What is expected => Please count the lines below that contain the word "screenshot", and reply with that number alone.
BEGIN Material provided
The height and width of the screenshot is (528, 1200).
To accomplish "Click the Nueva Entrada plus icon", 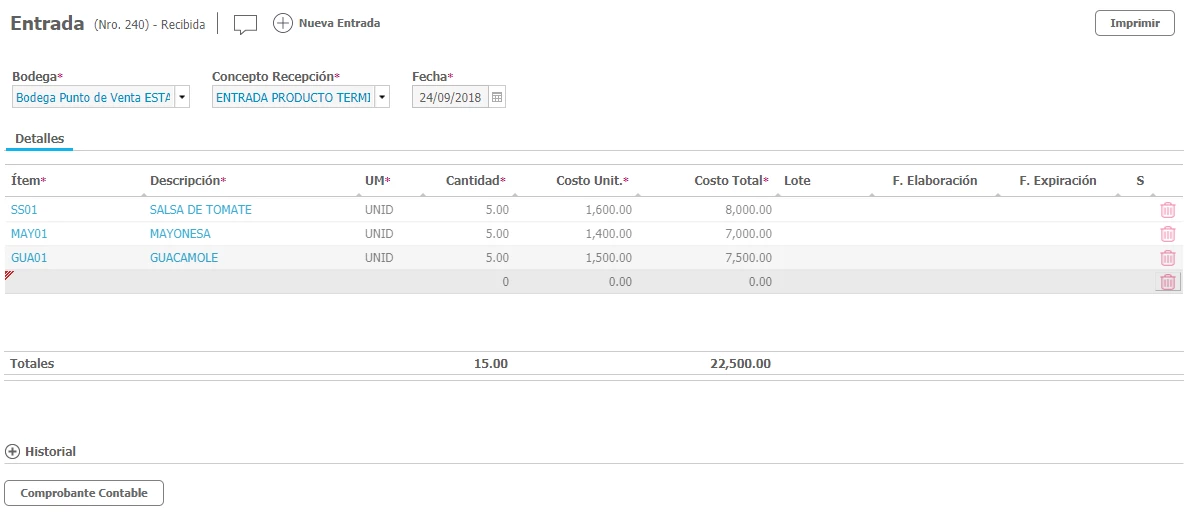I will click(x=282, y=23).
END Material provided
BEGIN Material provided
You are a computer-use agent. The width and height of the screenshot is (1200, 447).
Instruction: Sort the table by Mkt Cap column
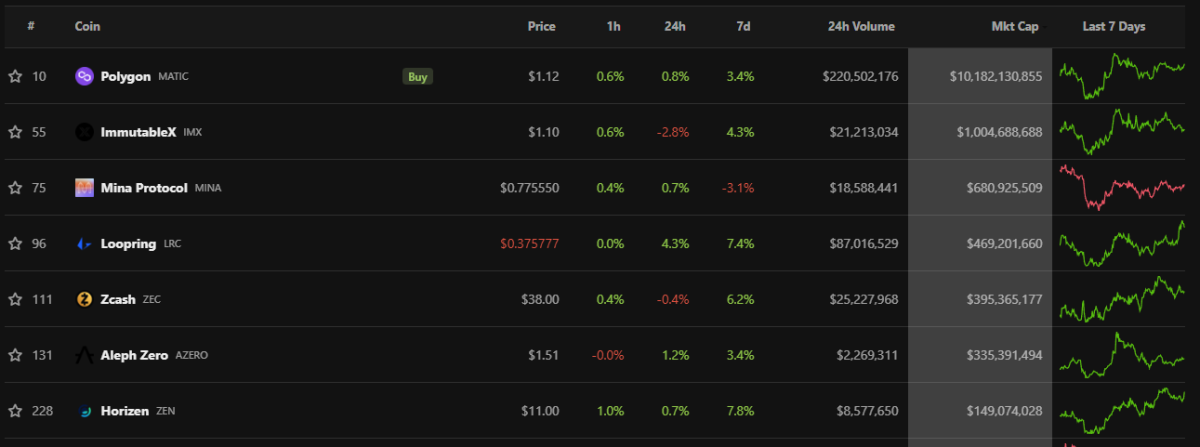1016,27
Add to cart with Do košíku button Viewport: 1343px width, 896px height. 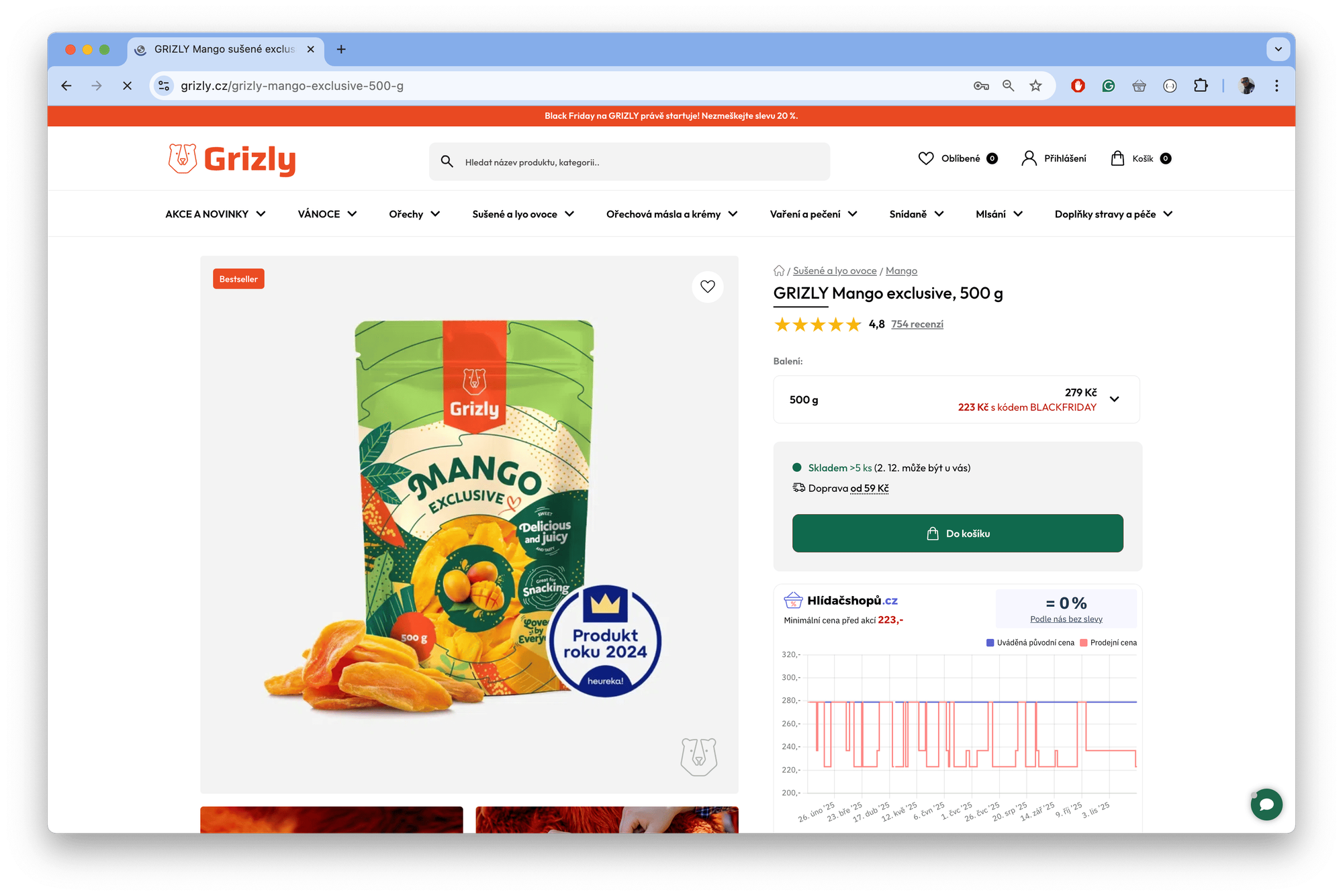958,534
END Material provided
Answer section => 2